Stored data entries

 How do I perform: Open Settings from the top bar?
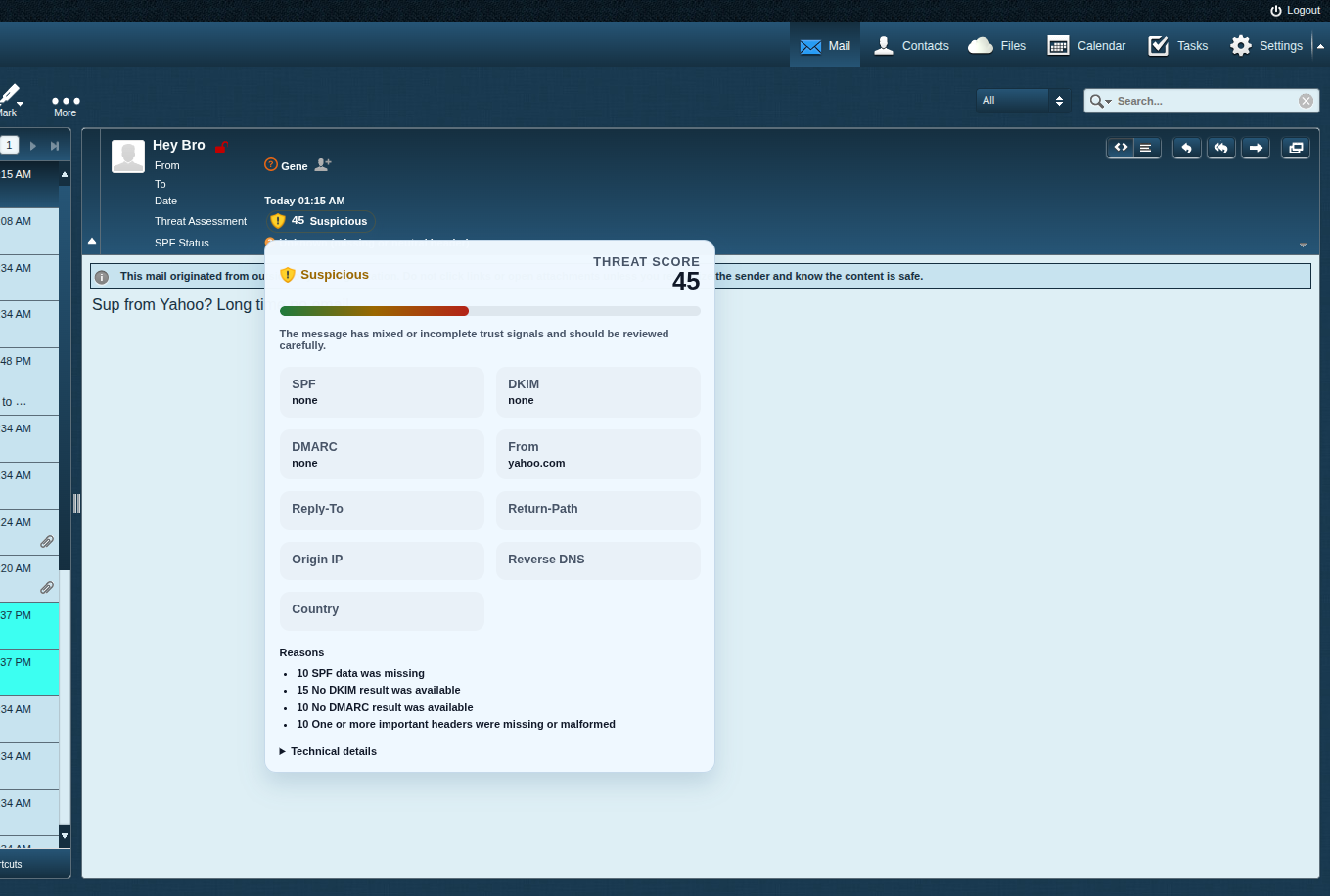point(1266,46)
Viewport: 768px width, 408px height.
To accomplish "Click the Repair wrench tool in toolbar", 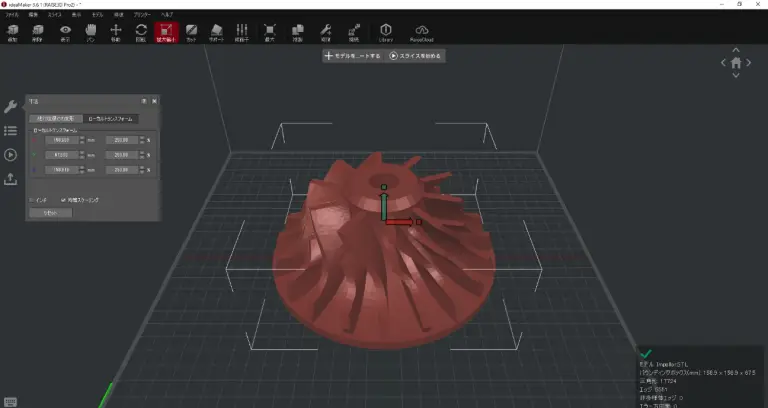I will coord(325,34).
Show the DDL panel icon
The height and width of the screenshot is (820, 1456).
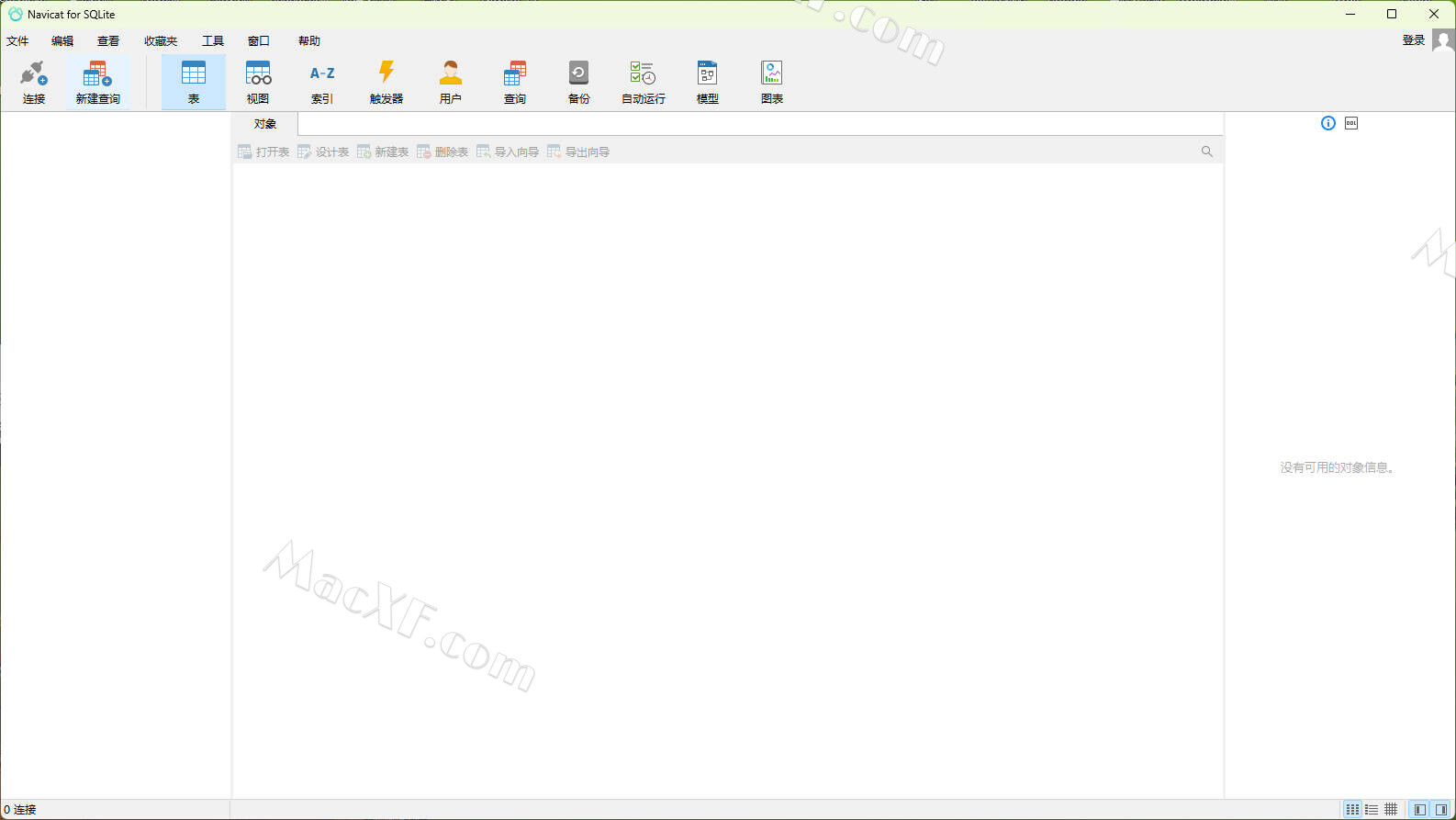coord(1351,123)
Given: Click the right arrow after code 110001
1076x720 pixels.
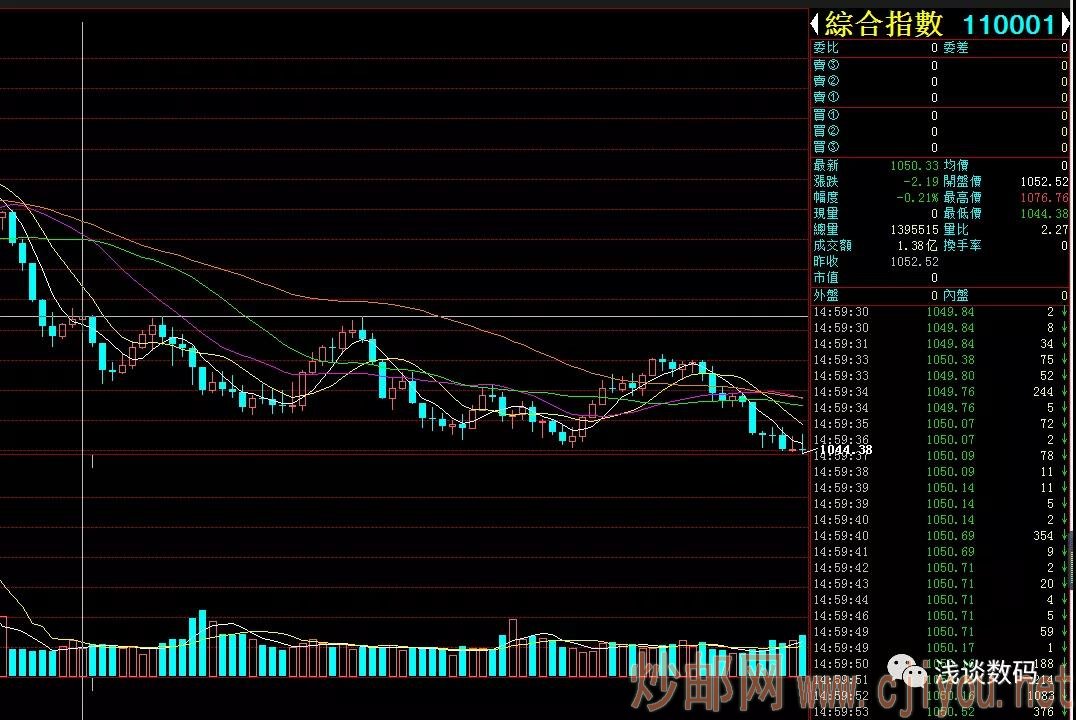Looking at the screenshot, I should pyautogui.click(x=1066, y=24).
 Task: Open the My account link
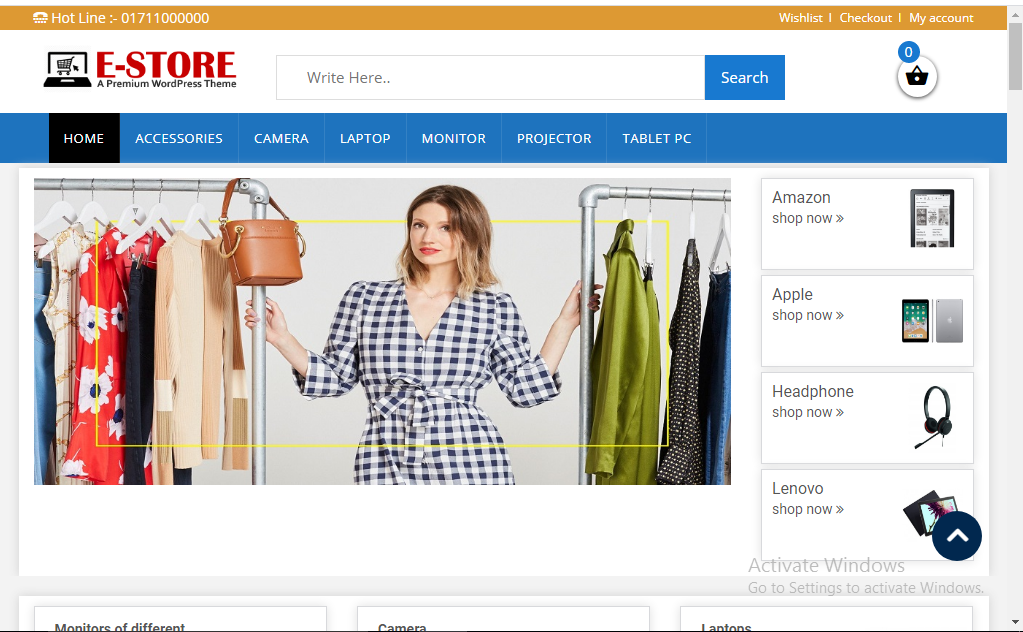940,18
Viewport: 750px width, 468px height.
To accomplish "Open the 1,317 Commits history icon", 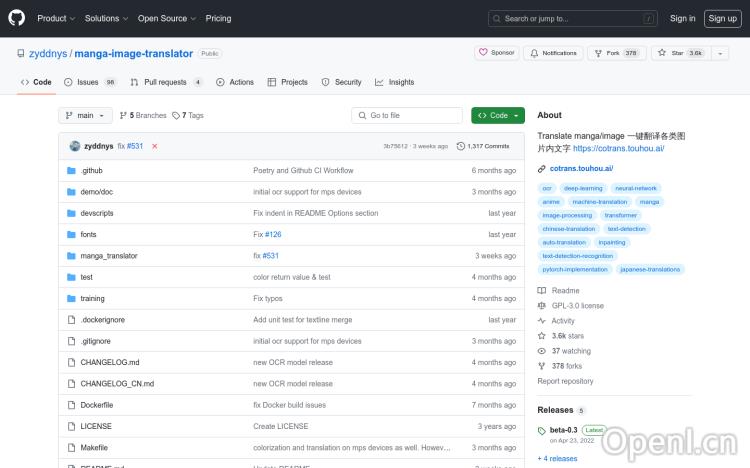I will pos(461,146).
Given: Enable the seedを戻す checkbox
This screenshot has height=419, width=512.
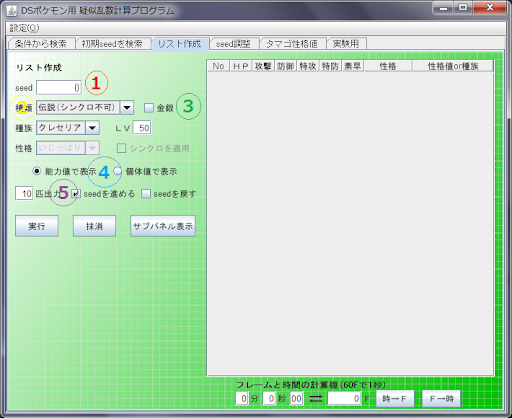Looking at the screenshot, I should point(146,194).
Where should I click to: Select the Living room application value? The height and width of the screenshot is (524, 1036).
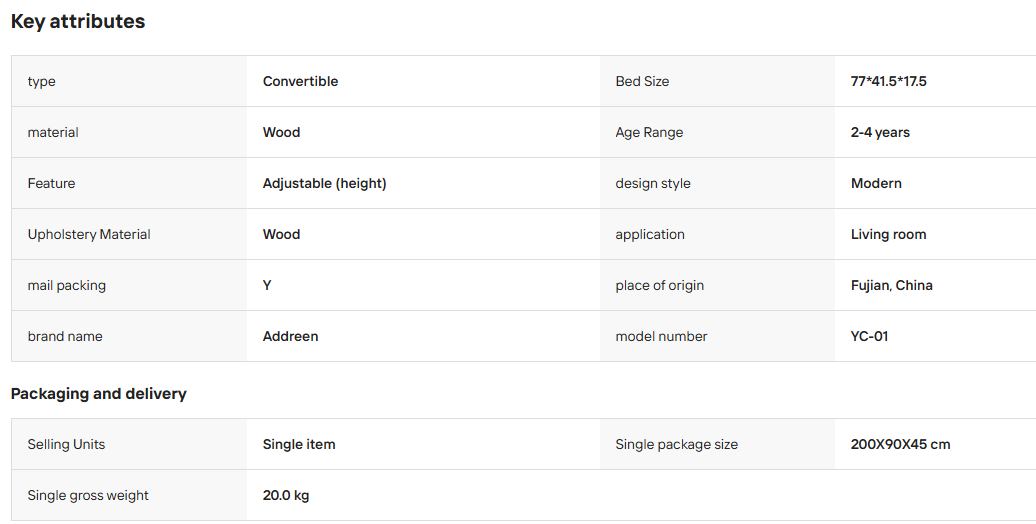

[Set problem]
Give the data as a numbered list of lines, beginning at the line that contains "Given: Enable the seedを戻す checkbox" and continuing through the end of the data, with blank lines omitted. Leave the pictures out of the list.

[Answer in full]
1. Given: Enable the seedを戻す checkbox
2. This screenshot has height=419, width=512.
3. Looking at the screenshot, I should point(146,194).
4. Where should I click to: Select the Living room application value? The height and width of the screenshot is (524, 1036).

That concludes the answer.